EXERCISE DIRECTIONS → Rewrite the lines of all the records below, putting "Screen" wherever "Viewport" appears and keeping everything else the same. Omit the pictures from your answer.

PROVIDED MATERIAL →
********************
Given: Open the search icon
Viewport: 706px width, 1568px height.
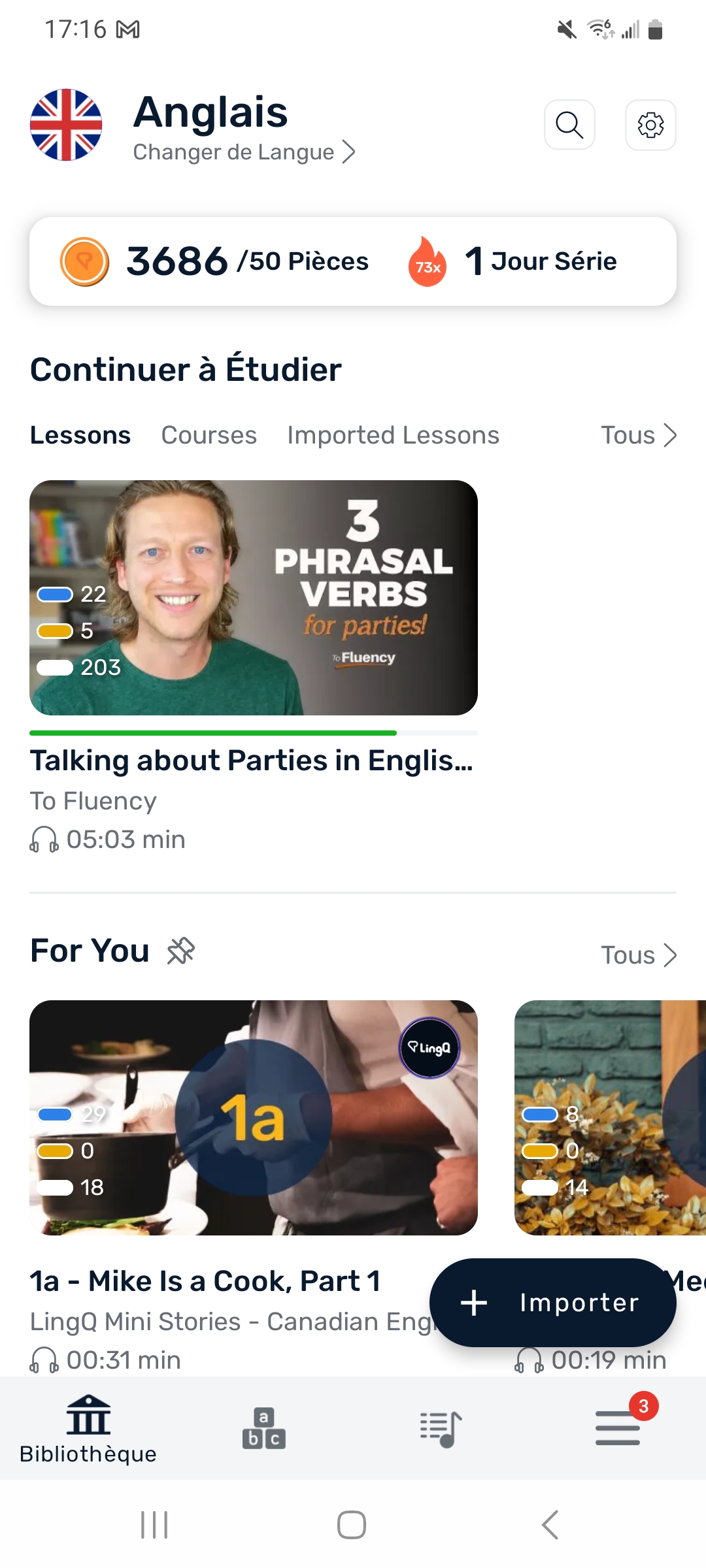Looking at the screenshot, I should pos(569,125).
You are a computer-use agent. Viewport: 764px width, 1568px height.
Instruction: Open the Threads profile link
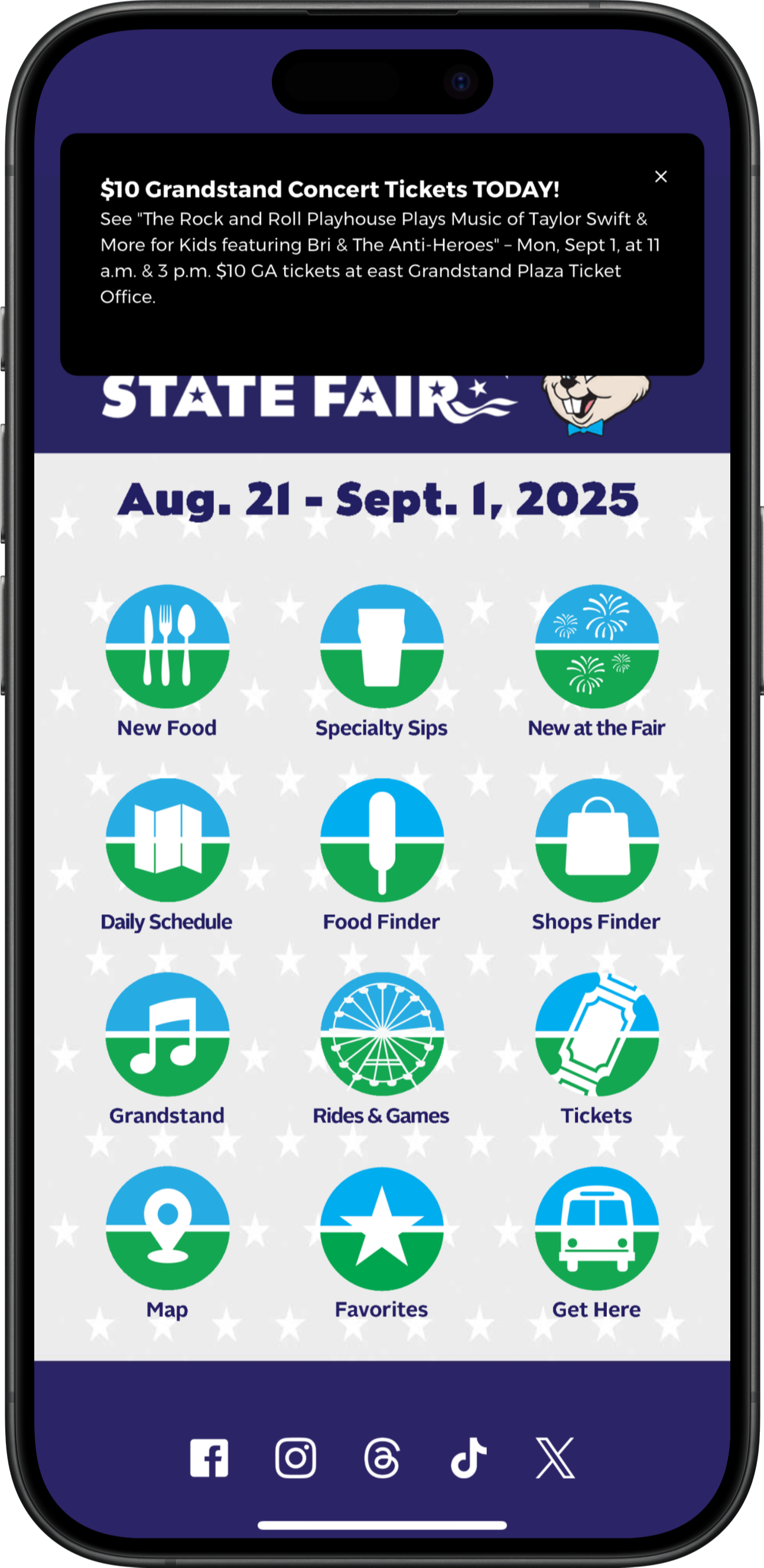pos(382,1458)
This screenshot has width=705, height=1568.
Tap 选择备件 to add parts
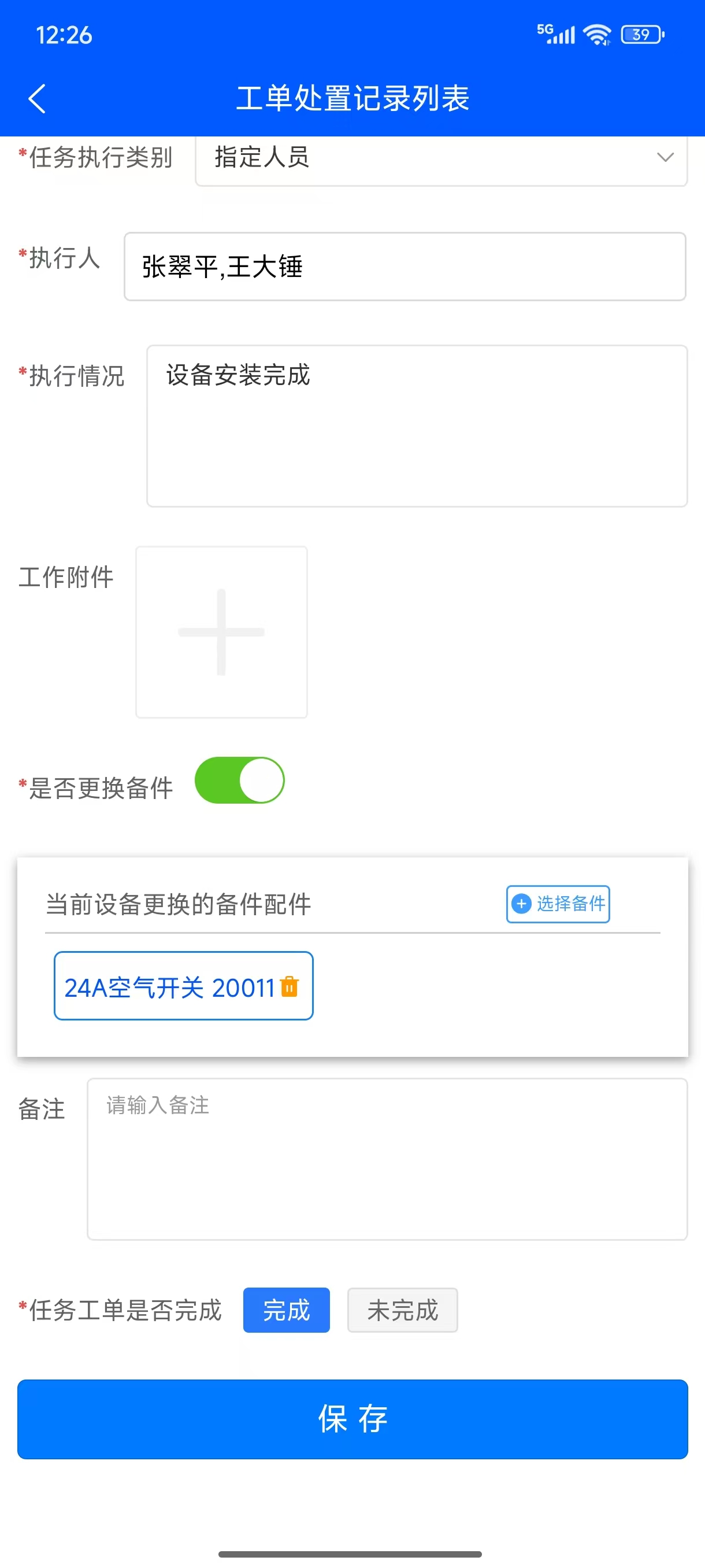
********************
FINAL RESULT →
Given: Open the search icon
Screen: 706px width, 1568px height.
Looking at the screenshot, I should pos(569,125).
You are a computer-use agent. Screen: 764px width, 1568px height.
Instruction: Open the Threads profile link
pos(382,1458)
This screenshot has width=705, height=1568.
Tap 选择备件 to add parts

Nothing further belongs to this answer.